A student with dysgraphia can have trouble putting words on paper, messy writing, poor spelling or punctuation, or a hard time even holding a pencil. Students with dysgraphia often avoid or melt down during writing activities, don’t take notes or write down their assignments, and “hate to write.” A key sign is if a child can tell a story out loud but can’t get it on paper. It is common for students with dyslexia to have dysgraphia, however, one can have dysgraphia without dyslexia.

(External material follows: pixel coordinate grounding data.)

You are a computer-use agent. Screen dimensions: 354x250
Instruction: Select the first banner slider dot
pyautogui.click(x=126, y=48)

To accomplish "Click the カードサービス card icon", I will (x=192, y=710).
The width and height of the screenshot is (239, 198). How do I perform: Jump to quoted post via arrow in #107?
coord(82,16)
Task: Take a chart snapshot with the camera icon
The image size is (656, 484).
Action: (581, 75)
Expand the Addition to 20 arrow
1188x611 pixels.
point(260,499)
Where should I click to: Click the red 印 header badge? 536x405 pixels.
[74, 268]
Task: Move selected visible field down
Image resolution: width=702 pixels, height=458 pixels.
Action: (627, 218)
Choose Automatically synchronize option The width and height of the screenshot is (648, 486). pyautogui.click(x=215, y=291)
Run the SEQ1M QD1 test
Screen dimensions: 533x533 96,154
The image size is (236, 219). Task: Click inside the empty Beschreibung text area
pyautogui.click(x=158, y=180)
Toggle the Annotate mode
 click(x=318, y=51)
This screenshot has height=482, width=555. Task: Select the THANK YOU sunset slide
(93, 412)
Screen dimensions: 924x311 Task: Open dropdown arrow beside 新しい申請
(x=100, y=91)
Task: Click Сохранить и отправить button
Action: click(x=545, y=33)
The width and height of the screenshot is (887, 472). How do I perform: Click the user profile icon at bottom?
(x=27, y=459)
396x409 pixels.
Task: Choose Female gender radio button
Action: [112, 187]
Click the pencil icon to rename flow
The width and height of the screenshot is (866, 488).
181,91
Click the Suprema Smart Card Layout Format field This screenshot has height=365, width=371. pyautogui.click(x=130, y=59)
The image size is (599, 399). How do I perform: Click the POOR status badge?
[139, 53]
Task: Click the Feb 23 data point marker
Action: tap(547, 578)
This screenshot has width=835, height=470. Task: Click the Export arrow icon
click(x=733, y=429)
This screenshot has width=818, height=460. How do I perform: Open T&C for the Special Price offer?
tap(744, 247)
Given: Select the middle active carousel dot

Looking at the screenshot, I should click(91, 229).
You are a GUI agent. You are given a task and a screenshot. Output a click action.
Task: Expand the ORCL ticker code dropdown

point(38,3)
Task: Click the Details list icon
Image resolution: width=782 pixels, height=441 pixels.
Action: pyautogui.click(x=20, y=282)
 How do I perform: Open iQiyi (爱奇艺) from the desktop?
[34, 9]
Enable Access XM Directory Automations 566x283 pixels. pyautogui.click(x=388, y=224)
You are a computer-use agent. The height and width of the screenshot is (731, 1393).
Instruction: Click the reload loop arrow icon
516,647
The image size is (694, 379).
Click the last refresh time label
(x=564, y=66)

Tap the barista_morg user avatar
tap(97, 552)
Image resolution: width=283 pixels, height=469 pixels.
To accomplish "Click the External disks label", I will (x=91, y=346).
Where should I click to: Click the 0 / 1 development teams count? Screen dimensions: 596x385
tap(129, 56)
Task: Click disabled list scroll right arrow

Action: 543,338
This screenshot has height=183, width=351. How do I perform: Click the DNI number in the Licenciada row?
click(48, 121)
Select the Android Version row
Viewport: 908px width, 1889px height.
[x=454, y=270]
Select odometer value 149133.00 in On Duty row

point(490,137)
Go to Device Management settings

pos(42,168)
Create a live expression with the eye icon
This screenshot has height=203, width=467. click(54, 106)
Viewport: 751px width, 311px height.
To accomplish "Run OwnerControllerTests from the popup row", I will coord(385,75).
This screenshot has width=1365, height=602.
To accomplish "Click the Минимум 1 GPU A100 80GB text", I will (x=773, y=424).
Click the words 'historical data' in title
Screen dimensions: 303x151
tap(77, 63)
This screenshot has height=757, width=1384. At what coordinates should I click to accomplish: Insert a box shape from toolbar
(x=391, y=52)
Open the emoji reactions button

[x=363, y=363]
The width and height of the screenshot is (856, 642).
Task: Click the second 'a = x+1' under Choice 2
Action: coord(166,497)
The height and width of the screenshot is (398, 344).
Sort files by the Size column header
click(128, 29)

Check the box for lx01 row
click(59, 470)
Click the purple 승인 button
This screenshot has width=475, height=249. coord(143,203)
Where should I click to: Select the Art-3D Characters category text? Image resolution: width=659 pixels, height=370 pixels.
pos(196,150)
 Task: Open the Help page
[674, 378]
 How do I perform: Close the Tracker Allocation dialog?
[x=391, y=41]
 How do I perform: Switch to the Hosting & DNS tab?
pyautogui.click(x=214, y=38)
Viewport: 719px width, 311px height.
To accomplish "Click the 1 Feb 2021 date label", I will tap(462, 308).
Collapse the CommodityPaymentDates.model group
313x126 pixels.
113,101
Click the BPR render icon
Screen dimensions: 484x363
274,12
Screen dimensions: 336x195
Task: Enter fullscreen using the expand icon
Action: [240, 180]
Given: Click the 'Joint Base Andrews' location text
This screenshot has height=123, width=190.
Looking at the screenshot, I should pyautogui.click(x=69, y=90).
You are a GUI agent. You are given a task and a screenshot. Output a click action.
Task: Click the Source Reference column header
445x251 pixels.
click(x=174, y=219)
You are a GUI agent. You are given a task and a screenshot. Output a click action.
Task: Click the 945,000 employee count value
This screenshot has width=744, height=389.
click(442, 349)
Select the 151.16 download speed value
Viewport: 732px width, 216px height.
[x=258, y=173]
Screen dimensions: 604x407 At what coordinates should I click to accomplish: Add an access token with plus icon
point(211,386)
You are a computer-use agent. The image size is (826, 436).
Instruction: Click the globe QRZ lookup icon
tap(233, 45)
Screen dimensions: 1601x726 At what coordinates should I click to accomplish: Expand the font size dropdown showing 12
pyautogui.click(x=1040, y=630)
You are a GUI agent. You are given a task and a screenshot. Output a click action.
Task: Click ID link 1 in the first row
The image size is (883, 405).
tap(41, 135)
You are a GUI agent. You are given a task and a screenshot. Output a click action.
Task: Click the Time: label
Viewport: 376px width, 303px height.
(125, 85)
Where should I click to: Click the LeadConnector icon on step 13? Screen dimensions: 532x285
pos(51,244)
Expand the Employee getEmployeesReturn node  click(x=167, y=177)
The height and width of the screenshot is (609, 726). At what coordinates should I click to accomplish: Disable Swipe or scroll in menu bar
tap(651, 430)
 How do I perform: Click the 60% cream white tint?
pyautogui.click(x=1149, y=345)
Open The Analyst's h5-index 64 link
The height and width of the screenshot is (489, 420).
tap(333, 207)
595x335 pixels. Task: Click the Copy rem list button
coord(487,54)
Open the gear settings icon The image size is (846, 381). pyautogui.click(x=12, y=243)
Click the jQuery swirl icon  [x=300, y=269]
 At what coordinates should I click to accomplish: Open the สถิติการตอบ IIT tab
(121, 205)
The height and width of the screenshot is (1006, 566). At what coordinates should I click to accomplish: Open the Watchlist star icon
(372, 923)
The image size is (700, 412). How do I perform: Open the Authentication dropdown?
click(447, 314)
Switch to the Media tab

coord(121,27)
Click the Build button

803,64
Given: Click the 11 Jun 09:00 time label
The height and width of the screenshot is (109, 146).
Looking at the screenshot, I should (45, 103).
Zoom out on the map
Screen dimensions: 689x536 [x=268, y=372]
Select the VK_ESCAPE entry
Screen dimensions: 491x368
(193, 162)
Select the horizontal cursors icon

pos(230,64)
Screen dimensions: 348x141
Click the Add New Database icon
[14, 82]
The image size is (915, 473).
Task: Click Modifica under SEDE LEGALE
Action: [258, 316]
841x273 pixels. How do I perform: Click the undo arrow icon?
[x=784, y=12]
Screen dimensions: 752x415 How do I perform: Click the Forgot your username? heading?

Dyscalculia is a learning disorder that makes it hard to make sense of numbers and math concepts. The most common problem is number sense, or the basic understanding of how numbers work. Signs of trouble can include difficulty recognizing numbers and symbols, counting on fingers, trouble remembering phone numbers, or a hard time coming up with a plan to solve a math problem. If a child’s math ability and number sense is significantly below their other abilities, it is a sign that they may have dyscalculia.
What Parents Can Do
If you suspect your child has a learning disorder, you should talk to your child’s teacher. You may also request that your child be evaluated by their school for a learning or processing disorder. Additionally, you may seek an evaluation from a private licensed psychologist (such as those at Summit Center) to identify strengths and weaknesses and provide a specific diagnosis. A diagnosis may be helpful in obtaining further services through your child’s school.
A few recommendations to consider for the summer:
Dyslexia – Educational Therapy with a dyslexia specialist who uses a multi-sensory approach that is Orten-Gillingham informed such as Wilson, Slingerland, or Barton.
Dysgraphia – Consultation with an Occupational Therapist for diagnosis and exercises. Practice keyboarding.
Dyscalculia – Educational Therapy with a multi-sensory approach such as Making Math Real.